Record list
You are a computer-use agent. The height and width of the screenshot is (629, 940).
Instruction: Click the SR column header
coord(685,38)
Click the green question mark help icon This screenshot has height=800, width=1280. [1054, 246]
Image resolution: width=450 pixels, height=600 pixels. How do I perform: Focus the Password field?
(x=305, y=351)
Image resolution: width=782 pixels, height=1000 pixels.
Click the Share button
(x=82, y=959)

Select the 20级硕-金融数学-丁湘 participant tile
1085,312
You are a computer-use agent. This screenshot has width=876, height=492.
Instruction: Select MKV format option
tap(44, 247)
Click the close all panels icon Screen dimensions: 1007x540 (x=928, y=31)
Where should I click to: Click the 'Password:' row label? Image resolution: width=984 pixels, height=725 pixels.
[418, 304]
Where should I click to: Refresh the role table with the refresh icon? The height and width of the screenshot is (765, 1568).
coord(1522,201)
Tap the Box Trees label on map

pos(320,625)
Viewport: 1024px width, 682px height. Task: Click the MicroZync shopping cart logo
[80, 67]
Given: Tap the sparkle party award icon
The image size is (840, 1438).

Required work
Reproduce the data above without changes, starting with the line that contains "Image resolution: width=450" and going on through the final line of the data, with both ends included.

Result of the exercise
Image resolution: width=450 pixels, height=600 pixels. How do I perform: Focus the Password field?
(x=305, y=351)
Image resolution: width=782 pixels, height=1000 pixels.
Click the Share button
(x=82, y=959)

Select the 20级硕-金融数学-丁湘 participant tile
1085,312
You are a computer-use agent. This screenshot has width=876, height=492.
Instruction: Select MKV format option
tap(44, 247)
Click the close all panels icon Screen dimensions: 1007x540 (x=928, y=31)
Where should I click to: Click the 'Password:' row label? Image resolution: width=984 pixels, height=725 pixels.
[418, 304]
Where should I click to: Refresh the role table with the refresh icon? The height and width of the screenshot is (765, 1568).
coord(1522,201)
Tap the Box Trees label on map

pos(320,625)
Viewport: 1024px width, 682px height. Task: Click the MicroZync shopping cart logo
[80, 67]
Given: Tap the sparkle party award icon
The image size is (840, 1438).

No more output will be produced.